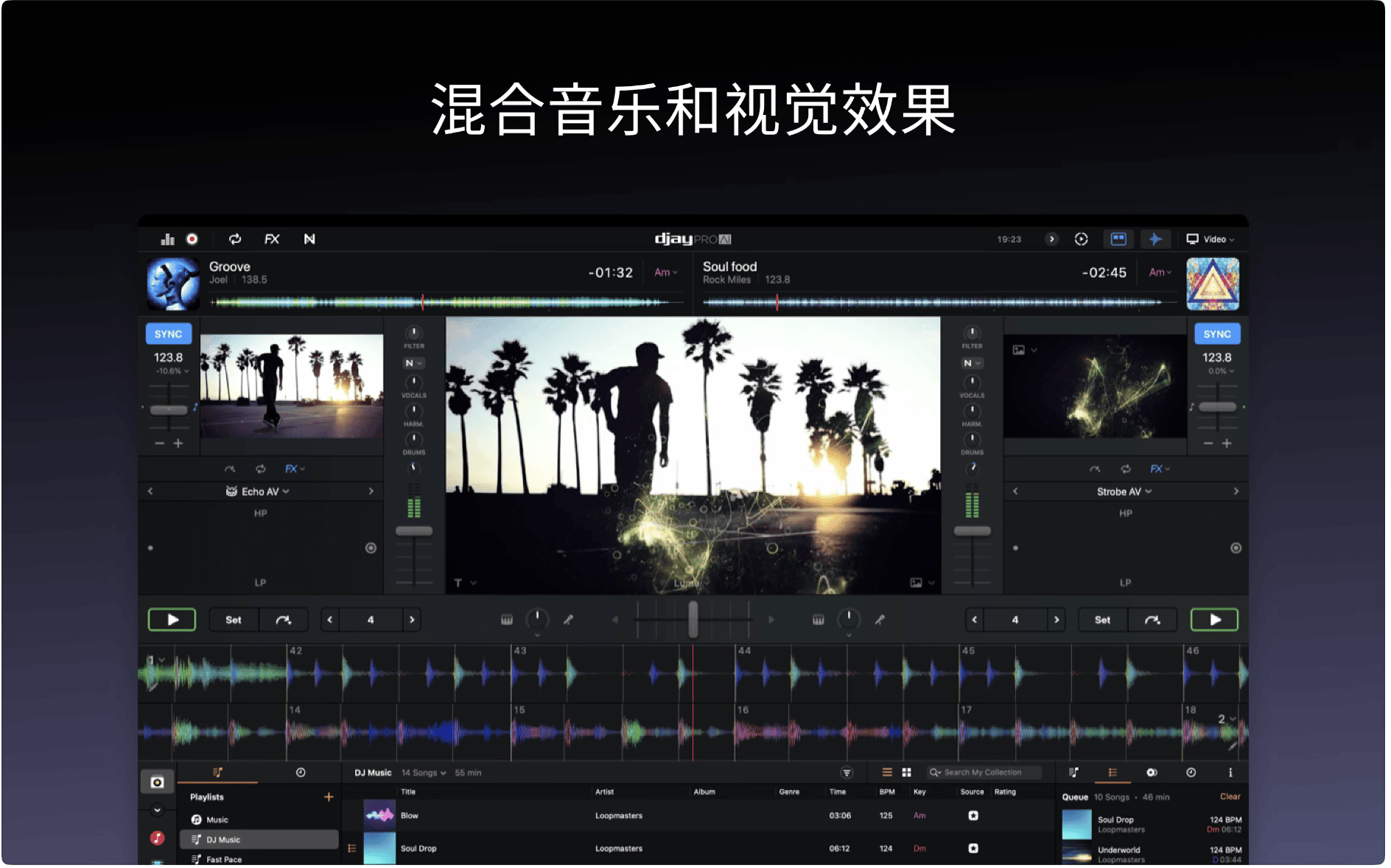This screenshot has width=1391, height=868.
Task: Open the FX panel from top toolbar
Action: [x=272, y=239]
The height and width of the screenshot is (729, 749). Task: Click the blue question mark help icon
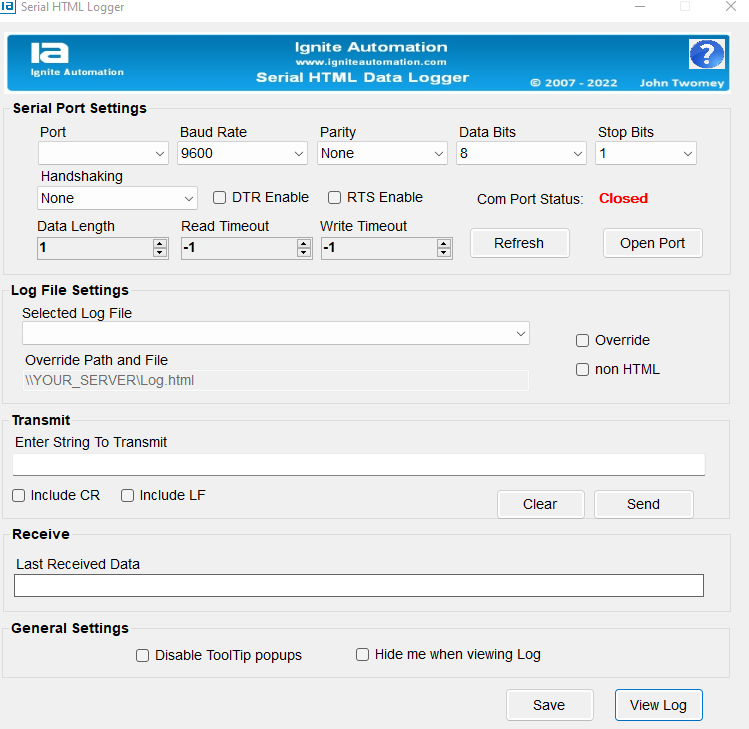[706, 54]
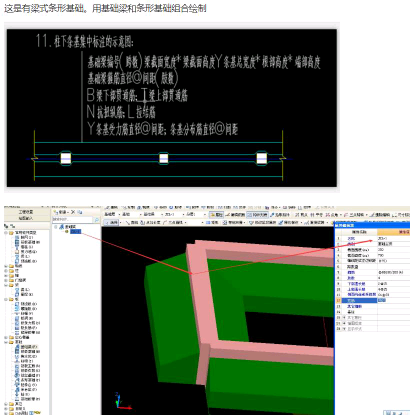Select the highlighted JZL-1 item in component tree

pos(75,231)
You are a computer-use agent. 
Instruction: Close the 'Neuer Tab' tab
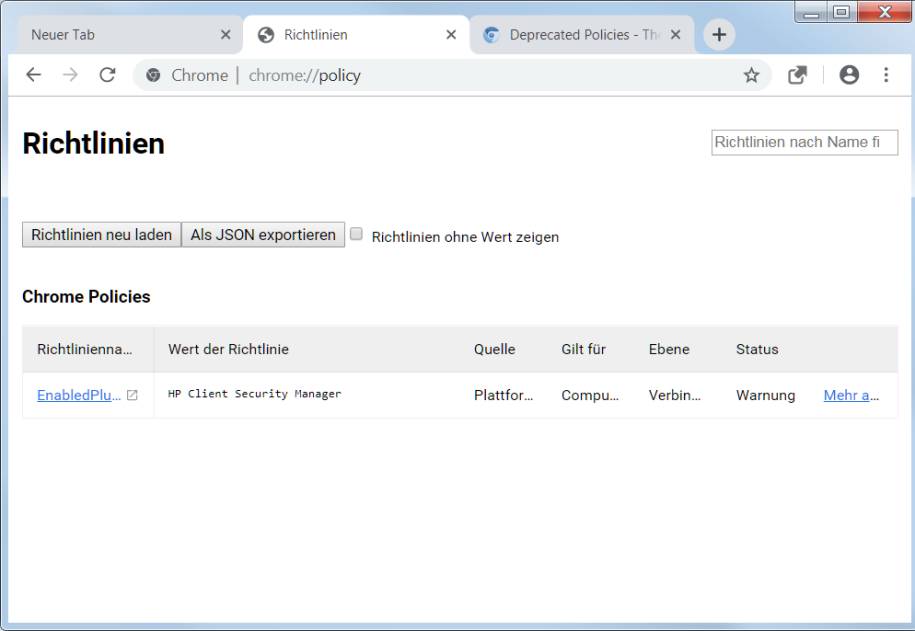[225, 35]
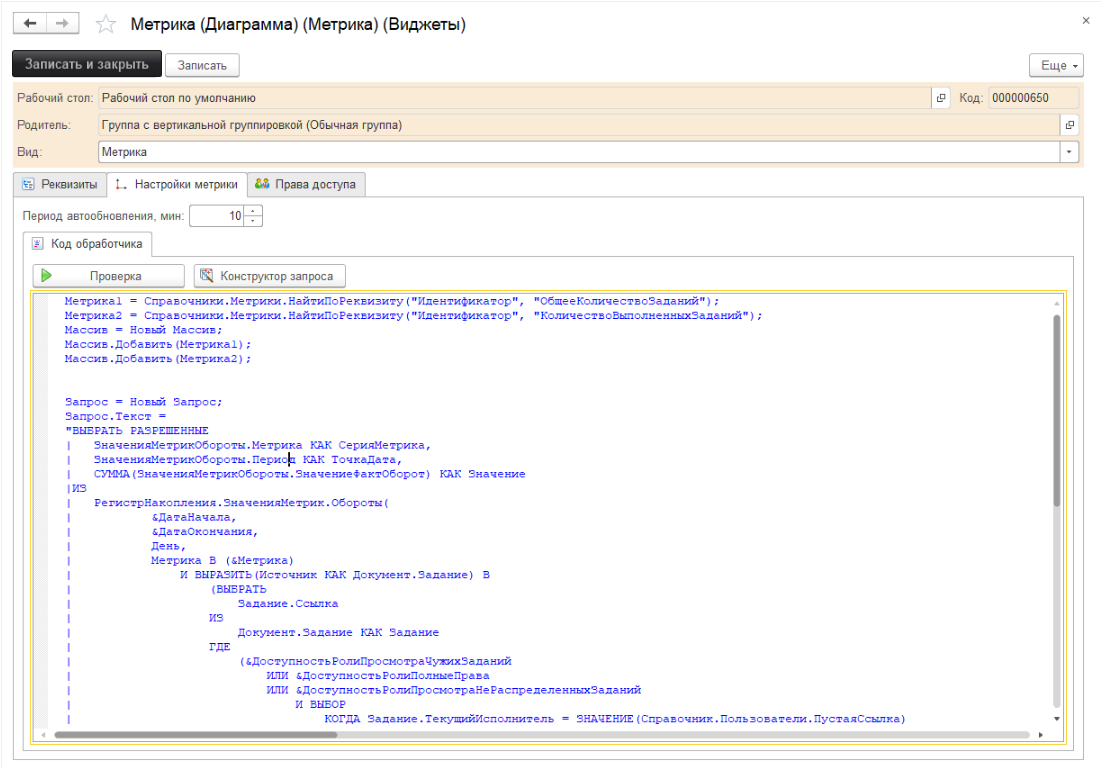This screenshot has height=768, width=1101.
Task: Expand the Вид dropdown list
Action: tap(1070, 152)
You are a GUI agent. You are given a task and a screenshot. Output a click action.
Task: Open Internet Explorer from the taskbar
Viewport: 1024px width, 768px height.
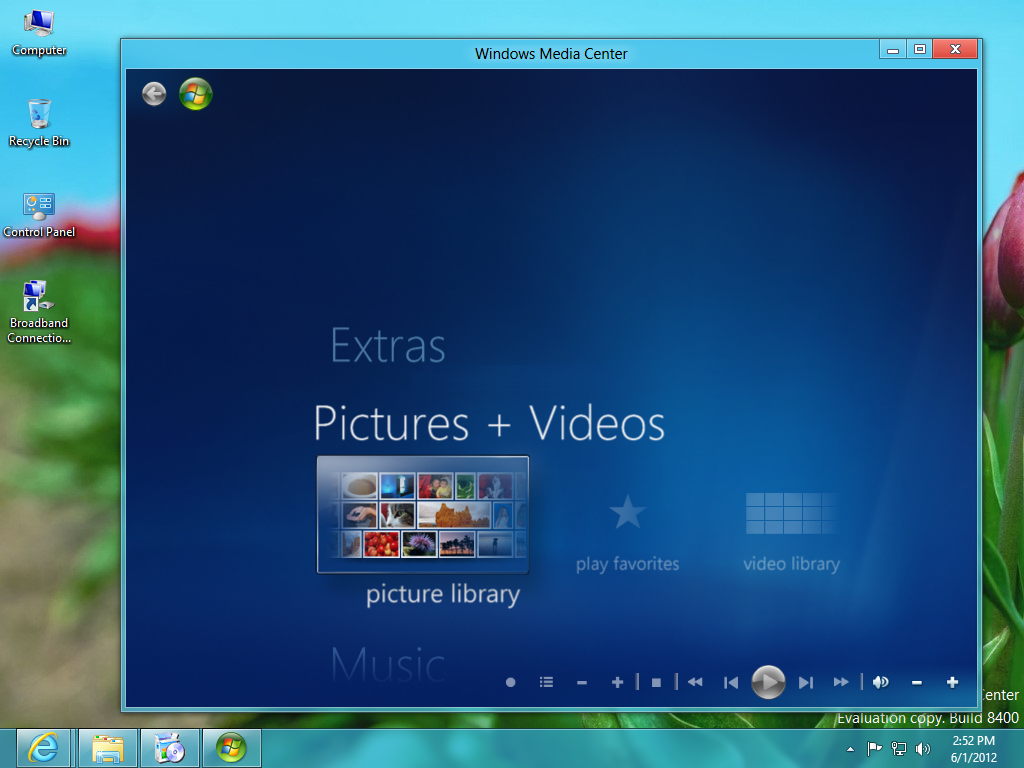coord(43,747)
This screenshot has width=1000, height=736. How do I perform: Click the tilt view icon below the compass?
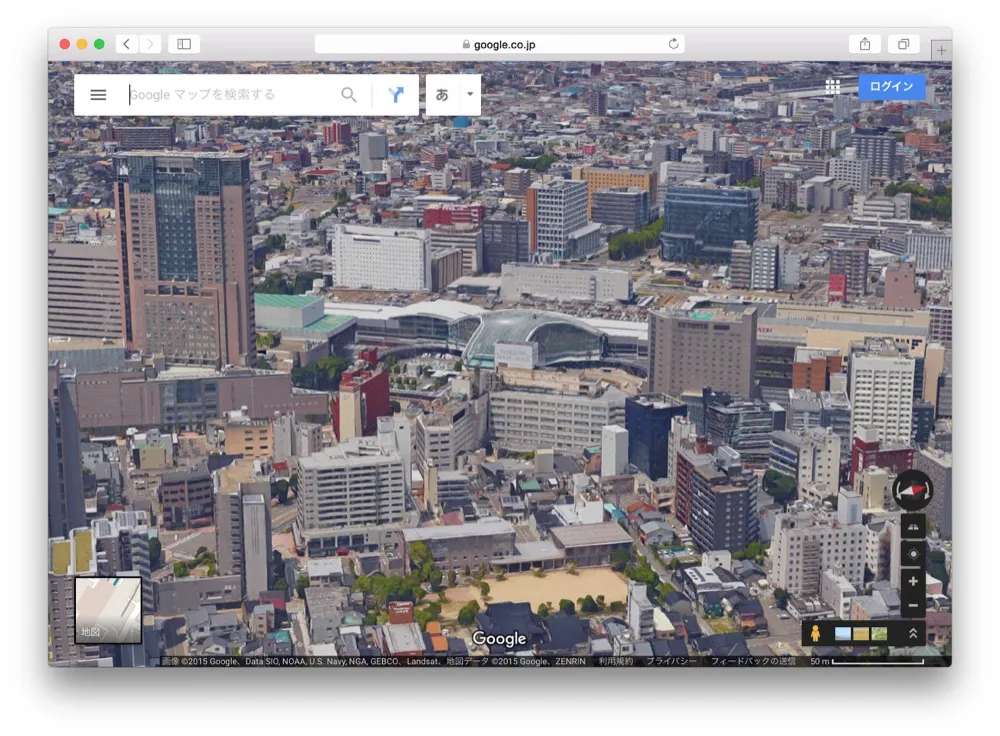(912, 525)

• _Exercise description_: Print only the lines from the line that contains "Task: Open Internet Explorer from the taskbar" to the final line of the data, inclusive. Pictures stay out.

• _The answer_:
Task: Open Internet Explorer from the taskbar
Viewport: 1024px width, 768px height.
coord(43,747)
This screenshot has width=1000, height=736. How do I perform: Click the tilt view icon below the compass?
(912, 525)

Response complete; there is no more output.